I want to prove that $\lim\limits_{t \rightarrow \infty}B_t/t=0$ a.s directly, without using the law of iterated logarithm.
I have read a hint that one can use the law of large numbers. If I look at the sequence $B_n/n, n\in \mathbb{N}$ I can write it as $$\sum\limits_{i=1}^n\frac{B_i-B_{i-1}}{n},$$ this converges to zero by the strong law of large numbers.
So if I write
$$\frac{B_t}{t}=\frac{B_{\lfloor t\rfloor}}{\lfloor t \rfloor}\cdot\frac{\lfloor t \rfloor}{t}+\frac{B_t-B_{\lfloor t \rfloor }}{t},$$
I have that the first term converges a.s. to zero. So I only need to show that
$$\frac{B_t-B_{\lfloor t \rfloor }}{t}$$ converges a.s. to zero. Do you see how to prove this directly?
We want to show that $\frac{\sup_{s \in [0,1)} \lvert B_{n+s}-B_n\rvert}n$ tends to zero almost surely as $n$ goes to $\infty$.

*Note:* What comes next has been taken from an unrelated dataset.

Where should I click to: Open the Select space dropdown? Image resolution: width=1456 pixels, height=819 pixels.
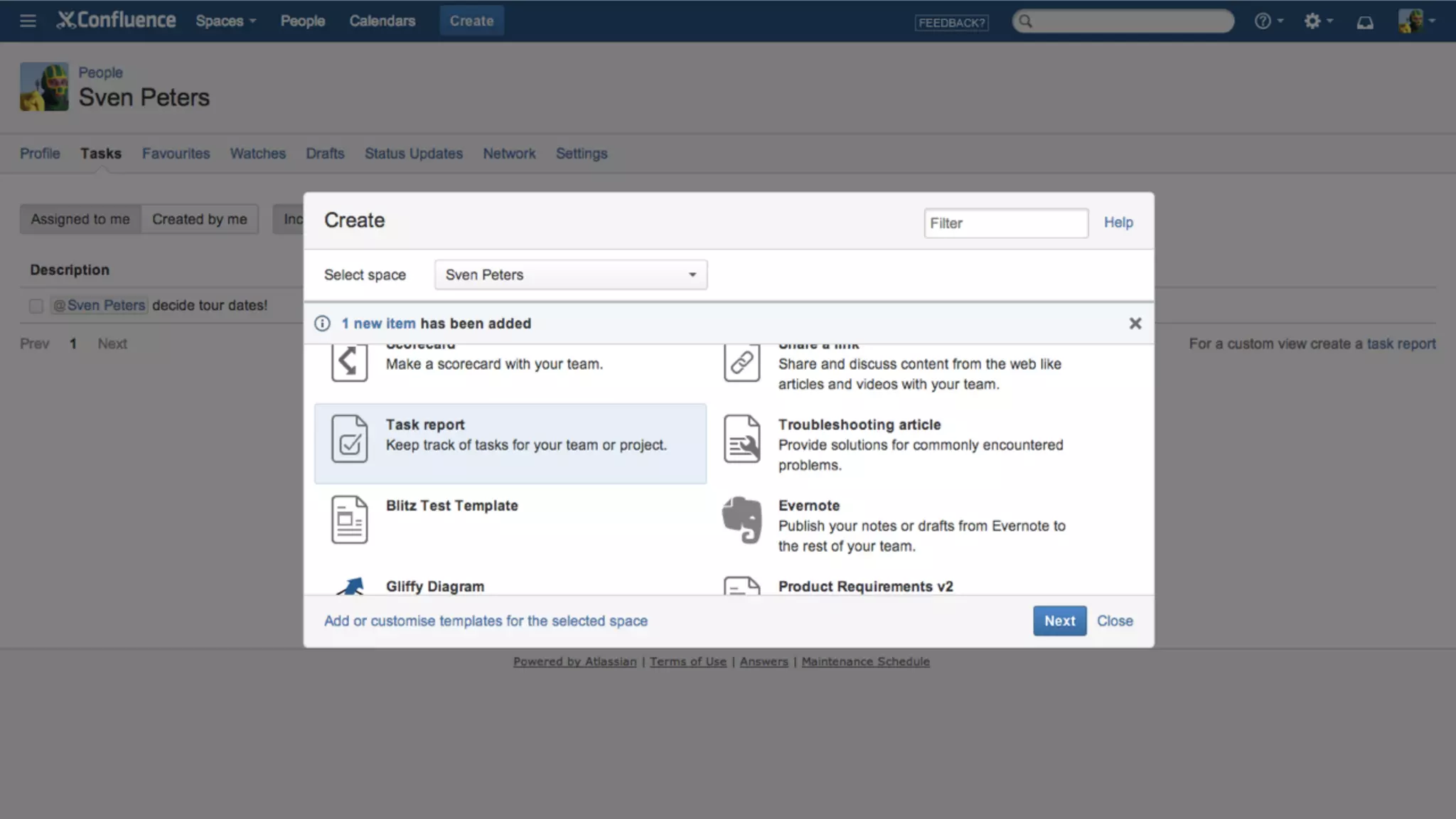pyautogui.click(x=570, y=274)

We have that $$ \mathbb P\Big(\sup_{s \in [0,1)} \lvert B_{n+s}-B_n\rvert \geq n^{2/3}\Big) = \mathbb P\Big(\sup_{s \in [0,1)} \lvert B_s\rvert \geq n^{2/3}\Big) \leq 2\mathbb P\Big(\sup_{s \in [0,1)} B_s\geq n^{2/3}\Big) = 2\mathbb P\Big(\lvert B_1 \rvert \geq n^{2/3}\Big) \leq \frac{2 \mathbb E\big[B_1^2\big]}{n^{4/3}}.$$
Borel-Cantelli implies that almost surely there is $\bar n = \bar n(\omega)$ such that for any $n\geq \bar n$ it holds that $\sup_{s \in [0,1)} \lvert B_{n+s}-B_n\rvert \leq n^{2/3}$, and thus $$\frac{\sup_{s \in [0,1)} \lvert B_{n+s}-B_n\rvert}n \leq n^{-1/3}.$$